Excerpted passage:
◆ ◆ ◆ ◆ ◆

# oh that grain!



## ChapmanHands (Oct 14, 2013)

These sumac shooters are always grained outrageously. I shaped this one to fall into my hand perfectly and is baby butt smooth. Finished with 2 coats of tung oil so far and a few more to go.


----------



## M.J (Nov 1, 2010)

Whoa!!
Love it!


----------



## devils son in law (Sep 2, 2014)

Quentin, I love it....I keep raiding the Sumac patches around here. It is a pretty fuzzy wood but man, is it ever nice!


----------



## Quercusuber (Nov 10, 2011)

What a FABULOUS little shooter!!!

Great work!!! :bowdown: :bowdown: :bowdown:

Cheers ..Q


----------



## Pauli (Feb 10, 2014)

That is beautiful !!


----------



## stinger (Jul 6, 2014)

Unreal.....its dreamy bud. Shape only outdone by the grain.


----------



## e~shot (Jun 3, 2010)

Awesome buddy!


----------



## treefork (Feb 1, 2010)

Oh that grain !


----------



## mr. green (Nov 3, 2012)

Love those Sumac grains and the finger hook. Looks very comfortable. Thanks for sharing, Quentin.


----------



## leon13 (Oct 4, 2012)

That looks real good
Cheerio


----------



## tyrone8511 (May 2, 2014)

Wow, she is a keeper.
Nice work


----------



## New dog old tricks (Jun 13, 2013)

Is it strange that I'm getting hungry looking at that catty?


----------



## Arnisador78 (Apr 10, 2013)

That is wild


----------



## Can-Opener (May 11, 2013)

Wow that is nice grain figure


----------



## toolmantf99 (Feb 16, 2012)

◆ ◆ ◆ ◆ ◆

Supplied data:
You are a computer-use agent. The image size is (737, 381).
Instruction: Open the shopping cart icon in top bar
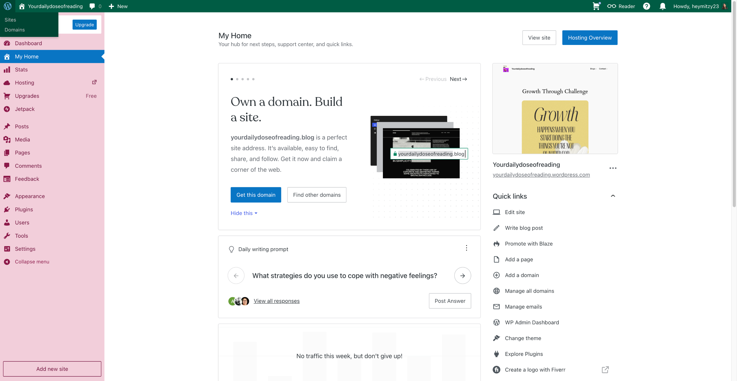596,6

◆ ◆ ◆ ◆ ◆

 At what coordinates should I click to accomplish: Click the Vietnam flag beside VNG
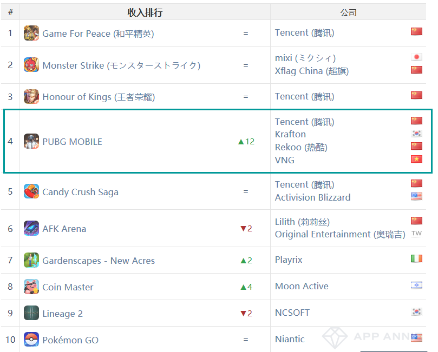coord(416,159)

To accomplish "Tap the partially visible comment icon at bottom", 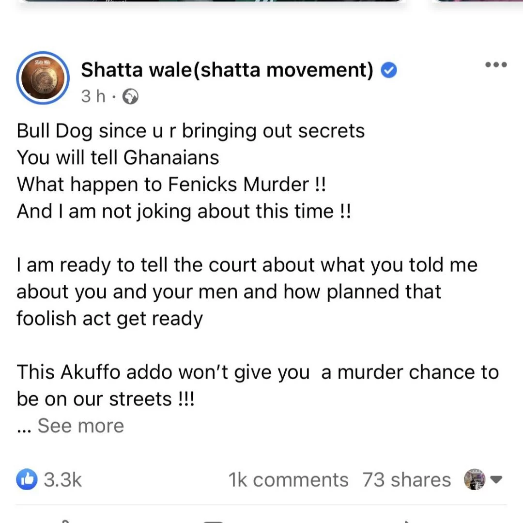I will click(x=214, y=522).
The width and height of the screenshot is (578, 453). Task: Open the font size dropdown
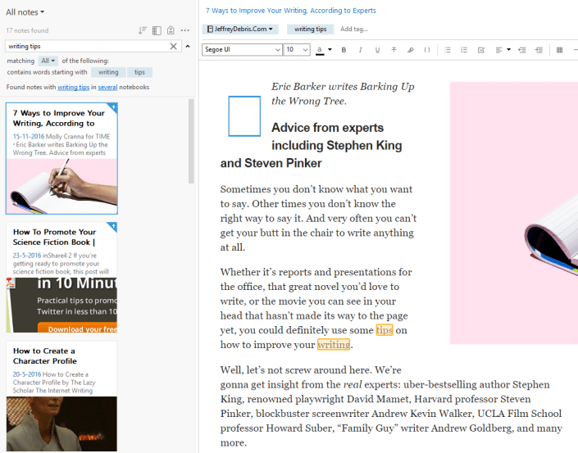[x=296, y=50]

◆ ◆ ◆ ◆ ◆

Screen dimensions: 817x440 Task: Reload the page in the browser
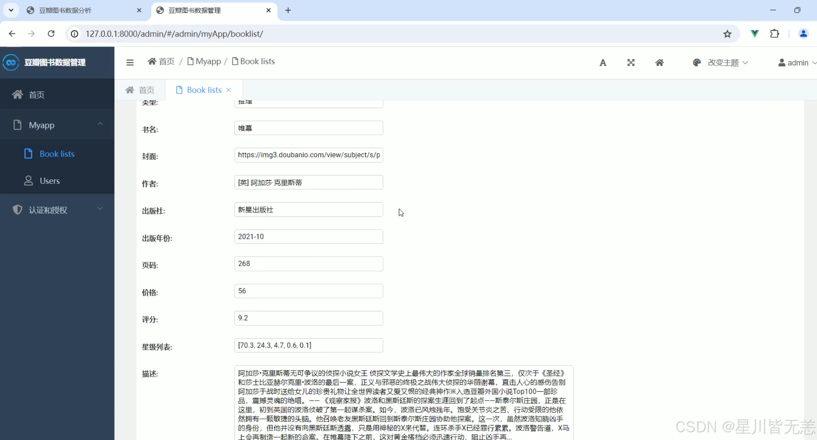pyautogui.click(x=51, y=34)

◆ ◆ ◆ ◆ ◆

Set exercise: Please carry on the forum thread about the sumac slingshot from the point where it ends. None of the three blocks of data relate to the sumac slingshot thread.

Expected answer:
That is a beauty!


----------



## Susi (Mar 3, 2013)

I am SOOO happy to see the flood of natural forks on this forum. I like the tech but naturals built with ergo and grain such as yours are eye candy.

Say, let's have another vote to have two categories on the slingshot of the month contest...naturals and "other".

Cah we take another vote to divide the two types? It is simply not logical to judge horses and cows in the same county fair contest, and naturals and "other" gems are certainly a world of difference. That would be more fair to all entries/nominations. I can't see where something that takes many days.on end to make in the same category as something which took only hours or maybe a day to make. I am not discounting naturals by a long shot (pun intended) for I LOVE them, especially as of late with the ergo and grain etc.. as this baby pictured above has...and certainly won't discount any 'gem' which is festooned with laminations, core, you know, "schmaltz and fluff: either.

Whatcha say??

Chuck


----------



## M.J (Nov 1, 2010)

If you'd like to discuss SSOTM then you should do it in the "SSOTM Discussion" post, not hijack another post to do it.


----------



## DougDynasty (Jul 8, 2013)

I really wanta try working with sumac. U did a great job on this. Love the shape and design. Gorgeous slingshot. Where's the best place to get some sumac?


----------



## Sharker (Sep 15, 2013)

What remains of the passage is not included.